Seven Zika IgM samples were used to spike pediatric and adult specimens. Each of the Zika IgM positive samples was used to spike up to three pediatric and adult specimens. Spiking was targeted between 1.00 and 1.50 Index as measured using the ADVIA Centaur Zika Ab and ADVIA Centaur Zika IgM assays. Observed doses in both the spiked pediatric and adult samples were compared to the expected target doses for each sample.
{17}
The recovery patterns for spiked pediatric samples were similar, and statistically equivalent, to those observed for spiked adult samples. The study demonstrates that the pediatric sample matrix is unlikely to interfere with Zika IgM measurements by ADVIA Centaur Zika Ab and ADVIA Centaur Zika IgM.

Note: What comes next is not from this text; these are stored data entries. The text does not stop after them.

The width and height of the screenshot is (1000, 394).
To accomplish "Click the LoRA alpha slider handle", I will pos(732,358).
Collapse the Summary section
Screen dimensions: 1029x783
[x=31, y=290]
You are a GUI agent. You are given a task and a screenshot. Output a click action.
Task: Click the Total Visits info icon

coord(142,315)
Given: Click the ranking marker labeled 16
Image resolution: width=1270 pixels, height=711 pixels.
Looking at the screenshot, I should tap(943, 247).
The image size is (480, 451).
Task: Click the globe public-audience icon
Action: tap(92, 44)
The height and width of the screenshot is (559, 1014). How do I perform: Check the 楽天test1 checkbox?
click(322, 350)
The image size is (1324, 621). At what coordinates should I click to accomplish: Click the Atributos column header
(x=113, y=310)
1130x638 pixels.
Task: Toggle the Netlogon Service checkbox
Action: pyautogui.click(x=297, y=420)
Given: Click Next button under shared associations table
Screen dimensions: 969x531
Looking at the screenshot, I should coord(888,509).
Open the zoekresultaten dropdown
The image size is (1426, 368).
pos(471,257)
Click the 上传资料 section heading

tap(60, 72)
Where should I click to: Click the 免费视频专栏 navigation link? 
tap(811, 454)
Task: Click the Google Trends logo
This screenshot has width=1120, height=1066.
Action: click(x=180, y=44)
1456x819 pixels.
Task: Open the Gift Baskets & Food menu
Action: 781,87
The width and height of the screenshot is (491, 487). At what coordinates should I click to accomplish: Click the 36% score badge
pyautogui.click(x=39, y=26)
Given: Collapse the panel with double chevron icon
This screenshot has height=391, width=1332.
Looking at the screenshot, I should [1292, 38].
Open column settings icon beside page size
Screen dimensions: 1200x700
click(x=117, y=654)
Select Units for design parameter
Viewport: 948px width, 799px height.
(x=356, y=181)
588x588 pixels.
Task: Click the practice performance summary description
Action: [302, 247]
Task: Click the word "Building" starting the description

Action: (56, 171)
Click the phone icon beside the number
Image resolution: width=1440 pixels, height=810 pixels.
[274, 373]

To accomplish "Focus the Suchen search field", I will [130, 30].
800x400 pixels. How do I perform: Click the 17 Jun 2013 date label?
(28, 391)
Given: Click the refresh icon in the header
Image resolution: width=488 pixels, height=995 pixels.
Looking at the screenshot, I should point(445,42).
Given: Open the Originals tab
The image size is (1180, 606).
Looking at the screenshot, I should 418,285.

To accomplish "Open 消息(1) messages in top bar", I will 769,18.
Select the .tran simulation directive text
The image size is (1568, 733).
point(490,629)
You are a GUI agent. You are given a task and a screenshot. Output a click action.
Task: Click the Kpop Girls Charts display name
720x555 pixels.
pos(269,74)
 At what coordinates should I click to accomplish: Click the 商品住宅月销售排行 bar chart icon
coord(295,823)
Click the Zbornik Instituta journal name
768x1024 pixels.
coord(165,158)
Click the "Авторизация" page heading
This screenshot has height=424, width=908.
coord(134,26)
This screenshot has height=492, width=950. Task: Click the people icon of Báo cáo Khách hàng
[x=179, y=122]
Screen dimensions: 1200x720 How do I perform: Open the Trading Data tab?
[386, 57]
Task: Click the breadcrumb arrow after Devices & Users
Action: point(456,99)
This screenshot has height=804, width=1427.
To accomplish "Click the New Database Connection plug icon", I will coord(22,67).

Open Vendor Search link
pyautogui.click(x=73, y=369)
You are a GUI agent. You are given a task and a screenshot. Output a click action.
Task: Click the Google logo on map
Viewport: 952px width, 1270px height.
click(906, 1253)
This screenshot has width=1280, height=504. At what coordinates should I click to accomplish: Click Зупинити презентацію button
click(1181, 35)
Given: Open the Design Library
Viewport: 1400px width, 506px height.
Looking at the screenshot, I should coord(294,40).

An additional study evaluated five native pediatric samples from patients identified as having Zika virus infection. The samples, obtained from donors who ranged in age from 11 to 17, were tested with the ADVIA Centaur Zika Test and the predicate device. Four of the samples tested Presumptive Zika Positive by both assays and one sample tested Negative for Zika Antibodies and Presumptive Zika Positive by the predicate device.
## D Expected Values/Reference Range:
The prevalence of Zika virus infection varies by geographic location.
In a population of 2018 volunteer blood donors, pregnant females and pediatric subjects from an area of low prevalence of Zika virus infection (mainland U.S.), 2016 (99.90%) samples were found to be nonreactive and 2 of these samples were Presumptive Zika Positive using the ADVIA Centaur Zika test.
In a population of 85 patients reactive for Zika IgM, 83 (97.65%) were found to be Presumptive Zika Positive using the ADVIA Centaur Zika test. Four of the five samples tested Presumptive Zika Positive while the fifth sample tested Negative for Zika antibodies by the ADVIA Centaur Zika test and Presumptive Zika Positive by the predicate device.
## E Other Supportive Instrument Performance Characteristics Data:
Not applicable.
## VIII Proposed Labeling:
The labeling supports the finding of substantial equivalence for this device.
## IX Conclusion:
The submitted information in this premarket notification is complete and supports a substantial equivalence decision.